**Given text**
____

Else Kröner-Fresenius Award for Development Work in Medicine 2017
Since 2019 with funding from the Austrian Development Agency (ADA)
Since Ocober 2019 with funding from Else Kröner-Fresenius-Stiftung (EKFS)
In the context of an integrated programme to improve nutrition and health in women and children in Western Nepal, the project aims to support government health services in Mugu District. It raises awareness of the right to healthcare and education in the population, and communities are encouraged to advocate for these rights themselves (e.g. demand the regular attendence of government health workers), thus empowering individuals and communities long-term. The project in Mugu was launched in March 2016 and serves a total population of approximately 15,000 people.
In March 2020, an interim report on project results in 5 locations was submitted to ADA. Also in March 2020, ADA audited the project at PHASE Nepal’s office in Kathmandu.
Improvement of healthcare, in particular maternal and child health, by employing two experienced and highly qualified Auxiliary Nurse Midwives per health post, providing all necessary medication and material, and supervision and mentoring. PHASE staff work within the Nepali government health posts to avoid the development of a non-sustainable parallel structure that would always depend on outside help or funds.
Awareness raising and health education, increase demand for and acceptance of services like pre and post natal care, or sanitation (toilets, handwashing), raise awareness of the importance of healthcare within the population, increase knowledge about healthy diets abd reduce hazardous traditions (e.g. menstrual exclusion of weomen).
Improving knowledge of governement health workers: training is important to PHASE: Its health staff regularly particpate in a biannual training in Kathmandu, is supervised by more experienced colleagues on a regular basis, and gets further training from British GP volunteers. In addition, PHASE conduct trainings in its project regions to include government health staff.
Overall, the intervention aims to improve the training and working environment of government employees over a period of 3-4 years in order to improve the quality of health care in the target communities in the long term.
The health intervention is part of a multidisciplinary programme that also includes literacy classes and girls empowerment workshops, as well as interventions on diversification and production of higher value food and market products for income generation.

____

**Data supplied**
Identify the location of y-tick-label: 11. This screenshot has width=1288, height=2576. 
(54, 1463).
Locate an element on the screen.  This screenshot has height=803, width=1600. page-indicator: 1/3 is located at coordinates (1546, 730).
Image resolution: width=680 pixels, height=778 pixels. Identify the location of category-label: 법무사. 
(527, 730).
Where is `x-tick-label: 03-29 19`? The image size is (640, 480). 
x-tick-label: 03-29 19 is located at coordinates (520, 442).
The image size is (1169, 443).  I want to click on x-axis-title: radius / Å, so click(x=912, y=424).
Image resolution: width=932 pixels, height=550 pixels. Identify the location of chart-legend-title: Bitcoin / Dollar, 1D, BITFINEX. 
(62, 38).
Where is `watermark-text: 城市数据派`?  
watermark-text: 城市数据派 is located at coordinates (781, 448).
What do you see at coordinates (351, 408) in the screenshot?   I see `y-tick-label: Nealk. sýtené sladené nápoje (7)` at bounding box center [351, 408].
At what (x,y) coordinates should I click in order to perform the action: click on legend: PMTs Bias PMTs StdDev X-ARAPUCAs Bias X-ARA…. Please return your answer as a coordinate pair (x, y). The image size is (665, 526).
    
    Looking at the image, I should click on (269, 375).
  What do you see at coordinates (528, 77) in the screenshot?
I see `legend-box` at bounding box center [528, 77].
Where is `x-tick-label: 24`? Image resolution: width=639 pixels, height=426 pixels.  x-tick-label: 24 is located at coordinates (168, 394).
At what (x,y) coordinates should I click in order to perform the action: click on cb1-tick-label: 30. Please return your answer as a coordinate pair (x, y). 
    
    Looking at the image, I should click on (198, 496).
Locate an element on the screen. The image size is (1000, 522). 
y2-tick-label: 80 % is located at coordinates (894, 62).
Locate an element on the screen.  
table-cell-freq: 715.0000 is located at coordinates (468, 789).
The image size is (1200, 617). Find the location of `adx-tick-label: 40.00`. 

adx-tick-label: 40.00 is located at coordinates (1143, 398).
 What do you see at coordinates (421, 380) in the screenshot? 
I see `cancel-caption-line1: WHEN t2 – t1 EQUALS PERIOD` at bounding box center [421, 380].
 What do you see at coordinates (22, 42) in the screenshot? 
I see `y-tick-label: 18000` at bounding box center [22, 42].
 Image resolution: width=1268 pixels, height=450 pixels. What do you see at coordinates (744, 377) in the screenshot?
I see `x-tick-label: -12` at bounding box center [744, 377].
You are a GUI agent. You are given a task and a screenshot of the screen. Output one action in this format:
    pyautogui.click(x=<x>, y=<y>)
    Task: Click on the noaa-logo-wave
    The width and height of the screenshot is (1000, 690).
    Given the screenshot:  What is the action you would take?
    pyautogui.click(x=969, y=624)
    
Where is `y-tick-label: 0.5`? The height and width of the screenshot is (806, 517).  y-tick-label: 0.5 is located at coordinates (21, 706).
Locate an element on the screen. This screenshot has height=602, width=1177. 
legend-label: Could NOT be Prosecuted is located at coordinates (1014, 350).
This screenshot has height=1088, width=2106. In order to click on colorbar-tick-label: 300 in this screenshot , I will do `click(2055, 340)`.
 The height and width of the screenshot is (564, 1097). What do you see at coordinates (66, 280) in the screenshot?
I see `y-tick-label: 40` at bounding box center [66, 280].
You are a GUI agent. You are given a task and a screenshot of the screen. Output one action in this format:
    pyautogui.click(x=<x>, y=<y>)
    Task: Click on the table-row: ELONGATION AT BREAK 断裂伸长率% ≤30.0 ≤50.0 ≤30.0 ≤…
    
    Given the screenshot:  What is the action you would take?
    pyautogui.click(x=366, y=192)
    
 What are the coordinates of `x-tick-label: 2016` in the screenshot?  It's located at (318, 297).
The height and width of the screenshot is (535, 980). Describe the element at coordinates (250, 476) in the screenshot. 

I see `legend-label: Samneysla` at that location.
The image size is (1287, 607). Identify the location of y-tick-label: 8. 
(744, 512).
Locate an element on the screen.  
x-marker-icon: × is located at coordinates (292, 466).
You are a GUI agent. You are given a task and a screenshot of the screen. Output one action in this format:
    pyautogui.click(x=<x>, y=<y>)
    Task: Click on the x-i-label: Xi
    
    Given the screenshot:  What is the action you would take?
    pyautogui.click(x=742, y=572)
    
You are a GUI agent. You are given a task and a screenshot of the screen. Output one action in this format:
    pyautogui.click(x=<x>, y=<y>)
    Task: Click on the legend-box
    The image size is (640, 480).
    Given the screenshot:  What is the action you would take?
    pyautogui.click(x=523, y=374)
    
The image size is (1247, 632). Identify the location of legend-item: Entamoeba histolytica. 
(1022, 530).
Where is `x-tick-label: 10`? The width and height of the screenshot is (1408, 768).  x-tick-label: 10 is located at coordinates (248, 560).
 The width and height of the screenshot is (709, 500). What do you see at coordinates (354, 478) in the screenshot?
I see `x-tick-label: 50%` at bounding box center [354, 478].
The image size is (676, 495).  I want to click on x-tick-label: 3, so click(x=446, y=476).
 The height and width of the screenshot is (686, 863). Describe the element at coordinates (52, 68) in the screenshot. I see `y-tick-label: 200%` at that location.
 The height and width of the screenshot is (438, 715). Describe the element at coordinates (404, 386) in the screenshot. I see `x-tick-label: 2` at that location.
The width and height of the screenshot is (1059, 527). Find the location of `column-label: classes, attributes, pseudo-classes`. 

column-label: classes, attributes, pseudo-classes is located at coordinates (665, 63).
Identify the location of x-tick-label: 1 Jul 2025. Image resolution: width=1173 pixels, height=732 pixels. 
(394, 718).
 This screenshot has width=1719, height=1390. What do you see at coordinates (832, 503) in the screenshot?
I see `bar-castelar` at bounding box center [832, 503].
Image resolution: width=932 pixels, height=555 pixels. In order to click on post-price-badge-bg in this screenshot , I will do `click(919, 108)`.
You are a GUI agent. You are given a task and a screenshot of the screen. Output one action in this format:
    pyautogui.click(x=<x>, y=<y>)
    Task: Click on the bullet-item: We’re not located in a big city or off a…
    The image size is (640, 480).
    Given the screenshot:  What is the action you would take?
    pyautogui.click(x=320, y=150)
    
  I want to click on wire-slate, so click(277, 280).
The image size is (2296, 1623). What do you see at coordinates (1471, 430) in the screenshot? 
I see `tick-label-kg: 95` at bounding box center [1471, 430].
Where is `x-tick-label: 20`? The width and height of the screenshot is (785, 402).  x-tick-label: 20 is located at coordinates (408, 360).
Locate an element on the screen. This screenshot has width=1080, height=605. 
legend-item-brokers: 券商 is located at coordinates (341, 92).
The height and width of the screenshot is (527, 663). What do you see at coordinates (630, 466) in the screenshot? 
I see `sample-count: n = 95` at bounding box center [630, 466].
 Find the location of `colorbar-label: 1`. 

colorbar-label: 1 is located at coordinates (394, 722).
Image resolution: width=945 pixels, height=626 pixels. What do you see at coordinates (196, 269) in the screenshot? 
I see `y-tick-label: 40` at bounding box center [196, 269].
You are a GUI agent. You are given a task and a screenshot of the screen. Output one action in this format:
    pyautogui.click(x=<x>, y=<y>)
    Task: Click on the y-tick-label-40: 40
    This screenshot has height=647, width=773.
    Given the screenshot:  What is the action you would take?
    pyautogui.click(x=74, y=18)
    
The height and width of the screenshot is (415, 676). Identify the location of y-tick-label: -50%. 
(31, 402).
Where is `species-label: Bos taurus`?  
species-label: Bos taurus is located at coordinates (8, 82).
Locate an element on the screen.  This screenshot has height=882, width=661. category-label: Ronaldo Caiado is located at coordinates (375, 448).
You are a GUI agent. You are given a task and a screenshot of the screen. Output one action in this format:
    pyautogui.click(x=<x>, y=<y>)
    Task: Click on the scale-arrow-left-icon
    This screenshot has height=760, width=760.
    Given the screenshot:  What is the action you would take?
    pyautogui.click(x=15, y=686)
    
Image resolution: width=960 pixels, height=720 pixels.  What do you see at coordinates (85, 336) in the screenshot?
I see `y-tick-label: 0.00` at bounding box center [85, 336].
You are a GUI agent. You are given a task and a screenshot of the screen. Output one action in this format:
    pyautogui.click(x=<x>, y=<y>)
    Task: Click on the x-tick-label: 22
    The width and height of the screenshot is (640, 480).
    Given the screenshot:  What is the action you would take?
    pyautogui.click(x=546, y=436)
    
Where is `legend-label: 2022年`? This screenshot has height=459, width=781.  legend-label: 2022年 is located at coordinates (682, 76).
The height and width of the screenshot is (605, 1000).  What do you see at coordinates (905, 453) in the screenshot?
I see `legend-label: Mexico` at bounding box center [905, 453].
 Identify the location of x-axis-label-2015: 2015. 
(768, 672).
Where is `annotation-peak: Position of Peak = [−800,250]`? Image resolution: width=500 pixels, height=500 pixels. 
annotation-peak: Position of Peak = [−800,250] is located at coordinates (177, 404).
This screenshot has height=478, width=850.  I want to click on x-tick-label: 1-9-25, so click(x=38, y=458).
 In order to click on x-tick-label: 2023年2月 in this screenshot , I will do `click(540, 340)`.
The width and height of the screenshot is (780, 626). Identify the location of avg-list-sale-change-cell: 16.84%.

____

**What to do**
(1) Extract everything in the Mugu project text from "In March 2020, an" down to "help or funds.".
(2) Check each statement against the Mugu project text. For each, answer yes or no and quote the words that decide it.
(a) The project in Mugu was launched in March 2016.
(b) The project employs one Auxiliary Nurse Midwife per health post.
(c) The project serves a population of about 50,000 people.
(3) Rewrite the paragraph of the Mugu project text that begins "Improvement of healthcare" as a short list that keeps its main facts.

**Exercise answers**
(1)
In March 2020, an interim report on project results in 5 locations was submitted to ADA. Also in March 2020, ADA audited the project at PHASE Nepal’s office in Kathmandu.
Improvement of healthcare, in particular maternal and child health, by employing two experienced and highly qualified Auxiliary Nurse Midwives per health post, providing all necessary medication and material, and supervision and mentoring. PHASE staff work within the Nepali government health posts to avoid the development of a non-sustainable parallel structure that would always depend on outside help or funds.

(2)
(a) Yes: "The project in Mugu was launched in March 2016"
(b) No: "employing two experienced and highly qualified Auxiliary Nurse Midwives per health post"
(c) No: "serves a total population of approximately 15,000 people"

(3)
- Aim: better healthcare, especially maternal and child health
- Two experienced, highly qualified Auxiliary Nurse Midwives at each health post
- All necessary medication and material provided
- Supervision and mentoring
- PHASE staff work within Nepali government health posts, so that no non-sustainable parallel structure develops that would always depend on outside help or funds